In complete darkness Mr Lloyd spent up to 15 minutes trapped in his stalled four wheel drive that was engulfed by water.
"[Water] surged over the roof of the car and the lights went out," Mr Lloyd said.
"I remember trying to get the driver's door open, but had issues forcing the door and that might have been due to the surging water," he said.
"My immediate instinct was to open the door and get out."
Despite the engine having taken on water, and with the water having receded as quickly as it rose, Mr Lloyd was miraculously able to restart the vehicle.
He refused the option to go home and continued working, heading back out into the darkness to help others.
Within the hour he had responded to a call where a voice could be heard calling out from the water.
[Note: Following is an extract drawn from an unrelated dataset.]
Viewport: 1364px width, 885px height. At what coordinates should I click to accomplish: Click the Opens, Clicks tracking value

"[A witness] said he had heard a noise and I think he initally thought it was wildlife or something stranded...when he turned the car engine off he made out that it was actually the voice of a person," Mr Lloyd said.
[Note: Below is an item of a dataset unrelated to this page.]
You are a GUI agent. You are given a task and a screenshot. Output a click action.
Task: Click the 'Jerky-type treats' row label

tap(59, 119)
That person was Ms Cassidy who, along with Mr Watson, had been washed downstream from the roof of their van.
"We could hear the voice...I went down through the paddock and back into a relatively low lying area of floodwater, it wasn't moving too fast, and engaged in conversation," Mr Llloyd said.
"I called out, I think I asked for her name, and remembered that she kept asking 'have we found Peter?'
"I was just trying to provide as much positive reinforcement as I could until we got the helicopter there."
Tasmania Police constable Bradley Collins was part of the search and recovery effort to find the missing Mr Watson, whose body was recovered on June 22.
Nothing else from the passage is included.